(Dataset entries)
###

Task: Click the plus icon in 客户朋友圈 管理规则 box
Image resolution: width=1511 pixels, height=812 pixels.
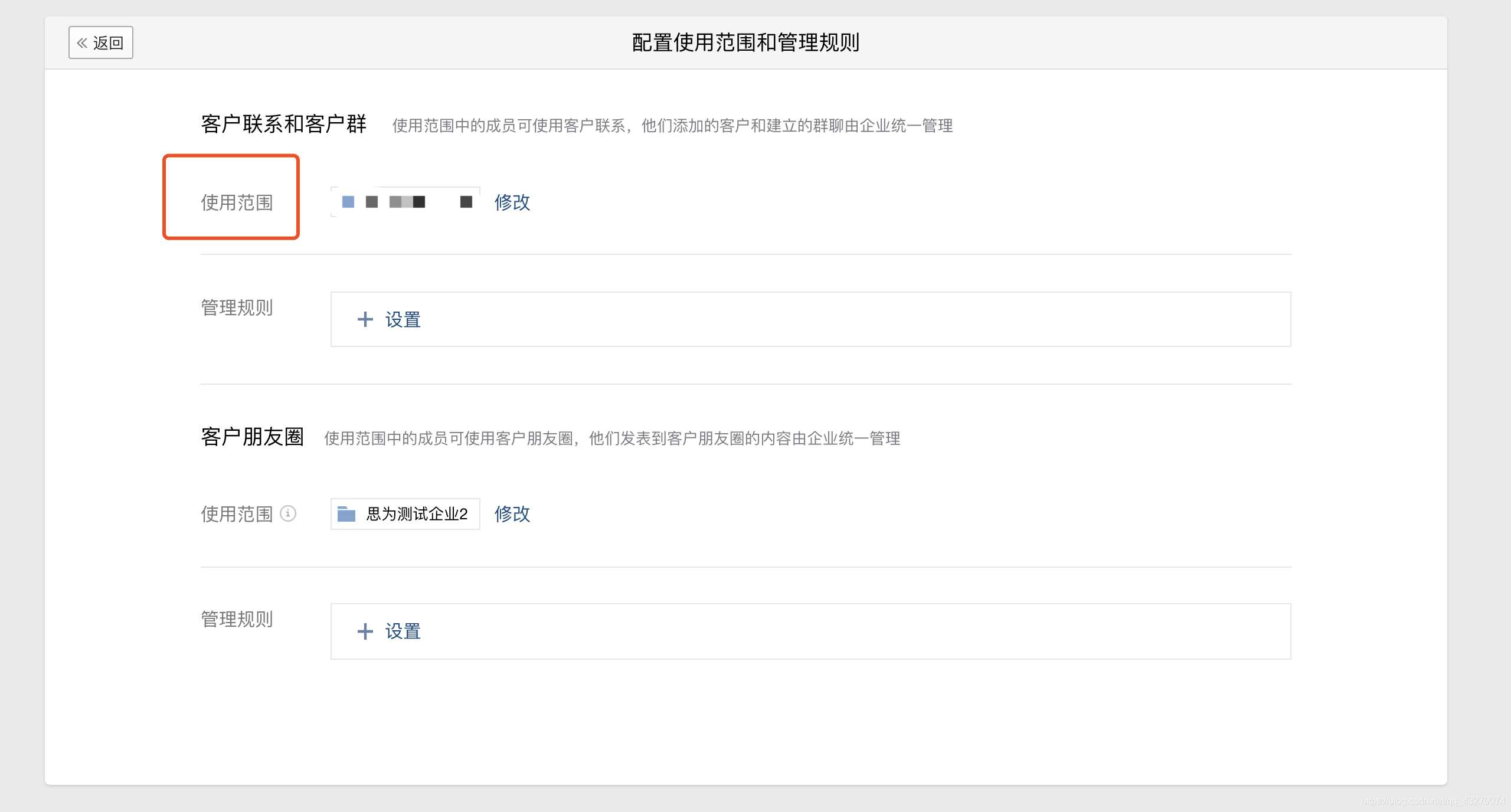Action: click(365, 631)
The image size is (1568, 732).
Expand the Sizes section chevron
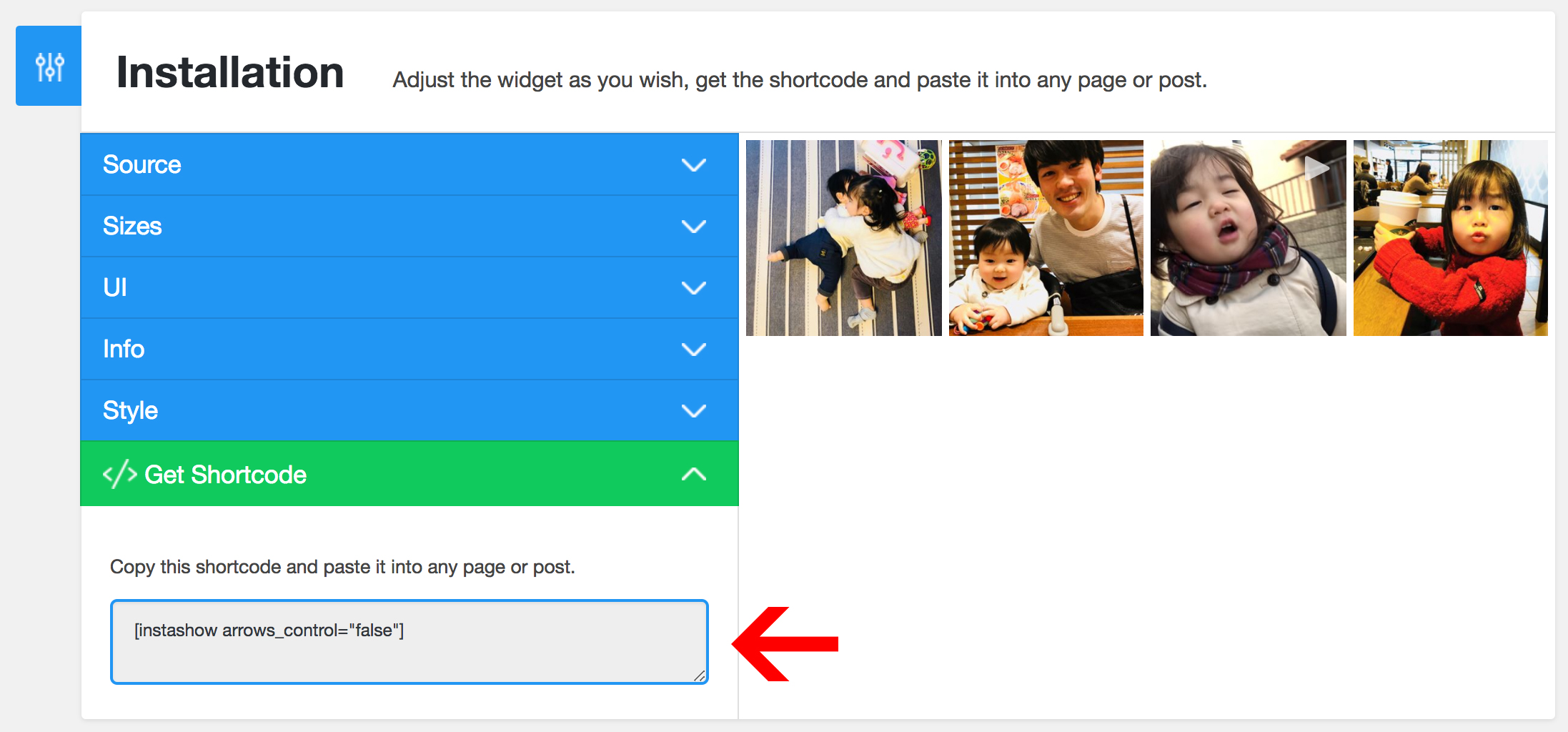click(693, 227)
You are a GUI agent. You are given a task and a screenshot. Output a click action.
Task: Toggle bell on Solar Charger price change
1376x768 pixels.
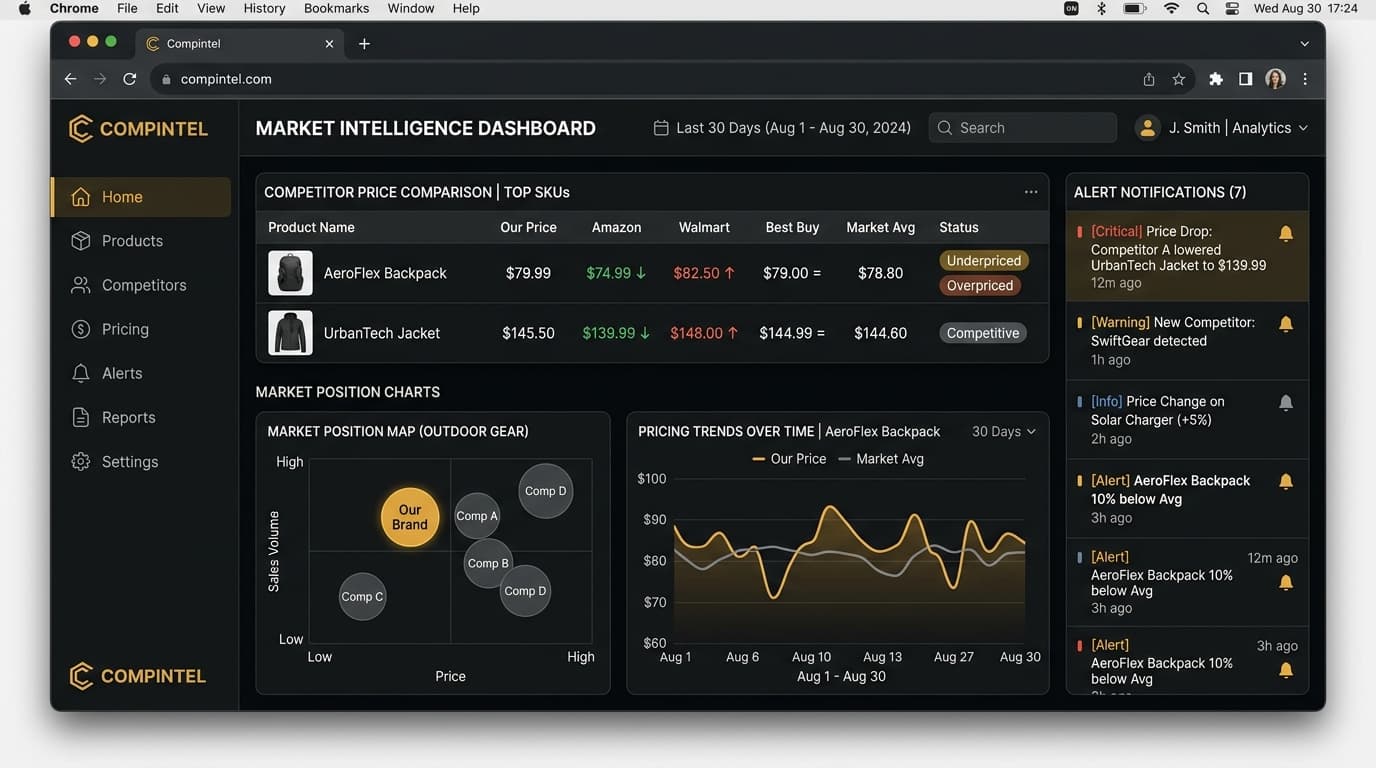pos(1286,403)
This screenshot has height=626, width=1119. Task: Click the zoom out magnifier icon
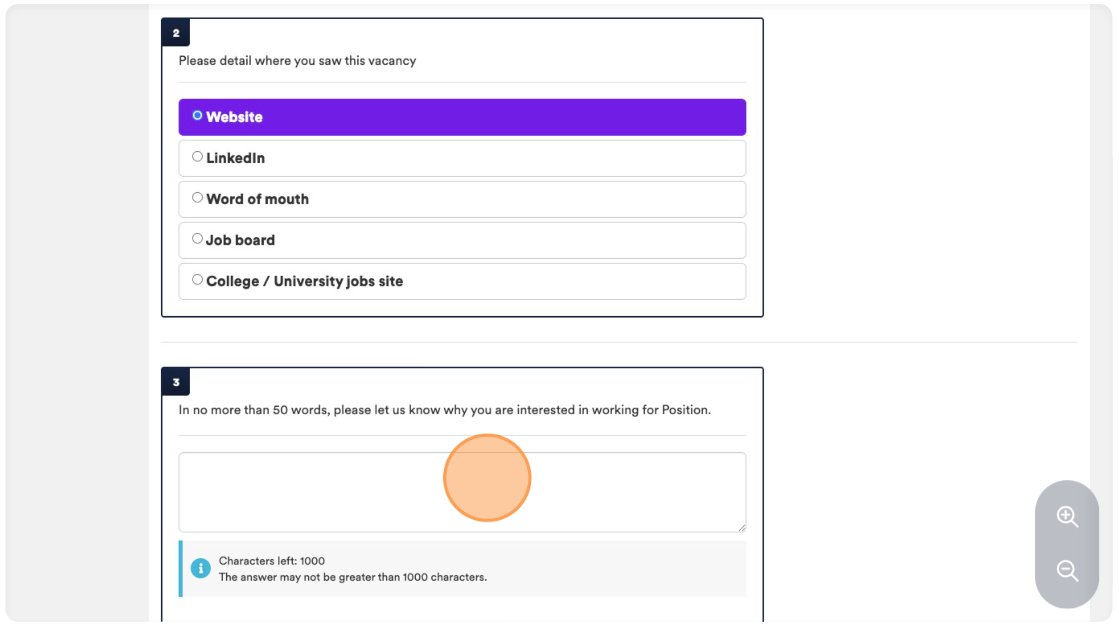tap(1067, 570)
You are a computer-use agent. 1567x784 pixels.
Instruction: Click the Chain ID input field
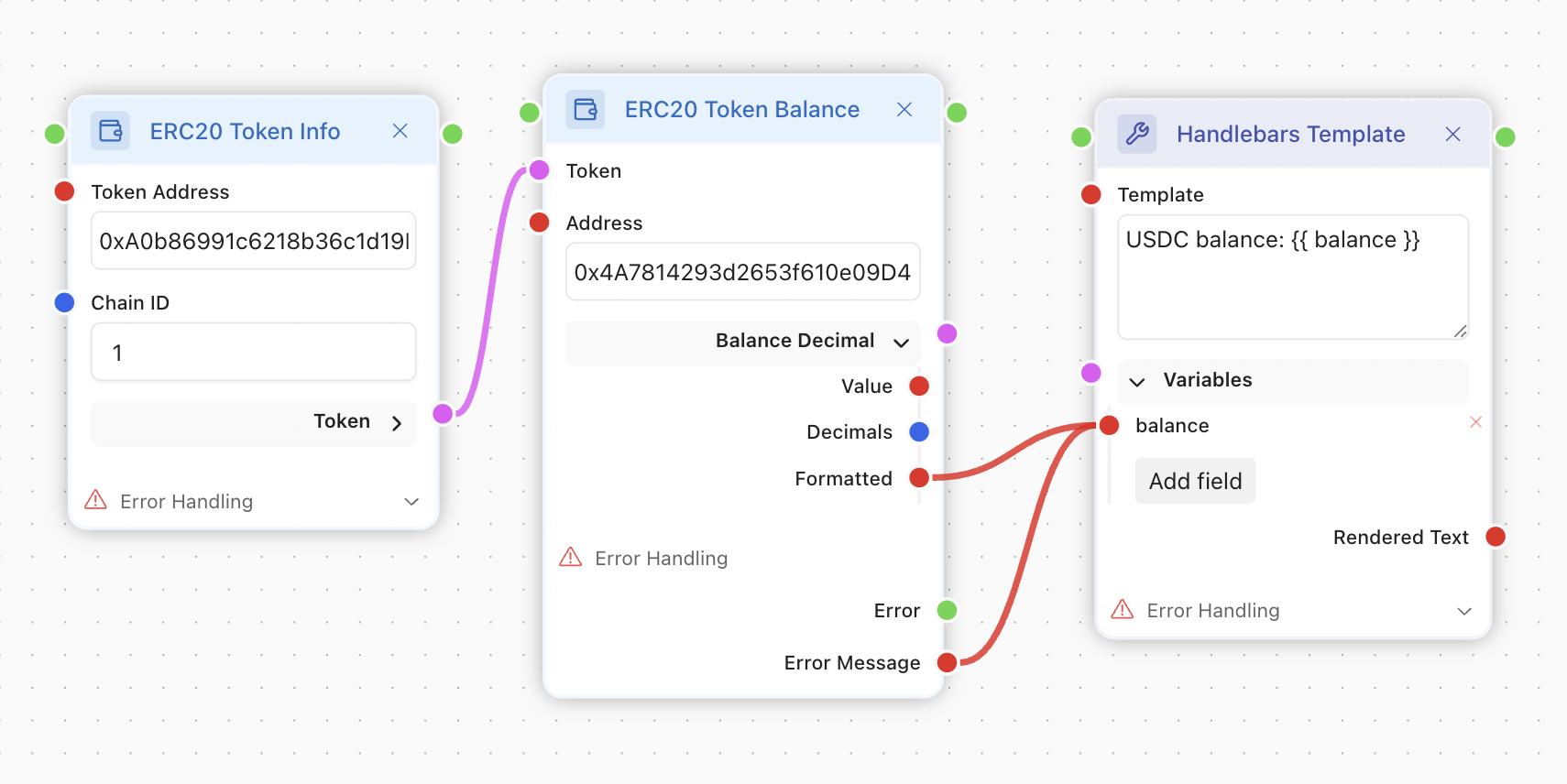(254, 353)
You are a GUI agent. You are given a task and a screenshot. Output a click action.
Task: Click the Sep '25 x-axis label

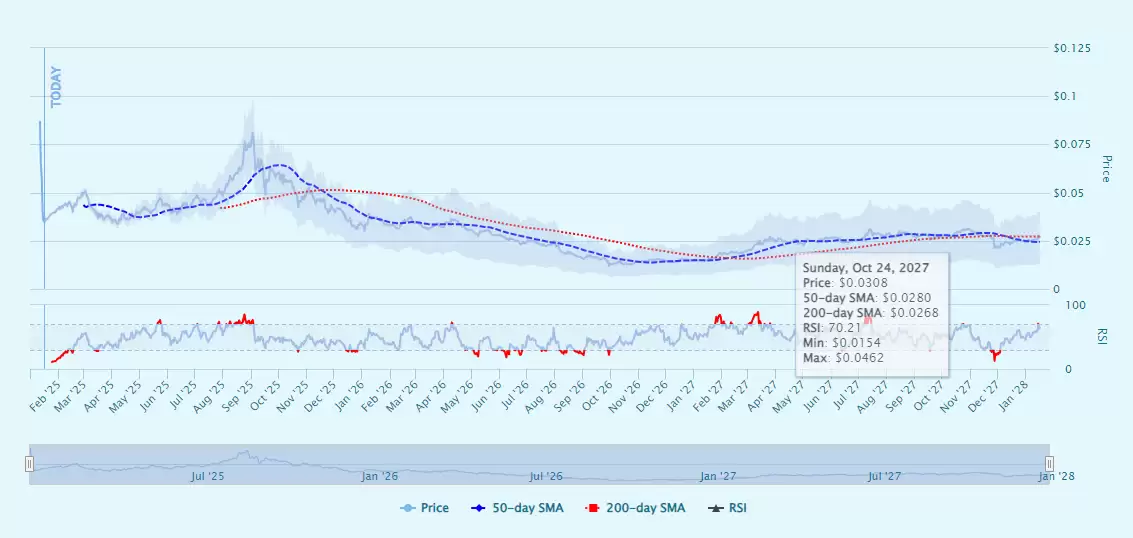pyautogui.click(x=242, y=391)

###

Directive:
Convert every line of the entries above into a Markdown table with the columns "No." and "Line text," numbering the rows and skipping blank lines. Leave the pictures out.

Completed task:
| No. | Line text |
|---|---|
| 1 | Task: Click the plus icon in 客户朋友圈 管理规则 box |
| 2 | Image resolution: width=1511 pixels, height=812 pixels. |
| 3 | Action: click(365, 631) |
| 4 | The image size is (1568, 732). |
| 5 | Expand the Sizes section chevron |
| 6 | click(693, 227) |
| 7 | You are a GUI agent. You are given a task and a screenshot. Output a click action. |
| 8 | Task: Toggle bell on Solar Charger price change |
| 9 | 1376x768 pixels. |
| 10 | pos(1286,403) |
| 11 | This screenshot has height=626, width=1119. Task: Click the zoom out magnifier icon |
| 12 | tap(1067, 570) |
| 13 | You are a computer-use agent. 1567x784 pixels. |
| 14 | Instruction: Click the Chain ID input field |
| 15 | (254, 353) |
| 16 | You are a GUI agent. You are given a task and a screenshot. Output a click action. |
| 17 | Task: Click the Sep '25 x-axis label |
| 18 | pyautogui.click(x=242, y=391) |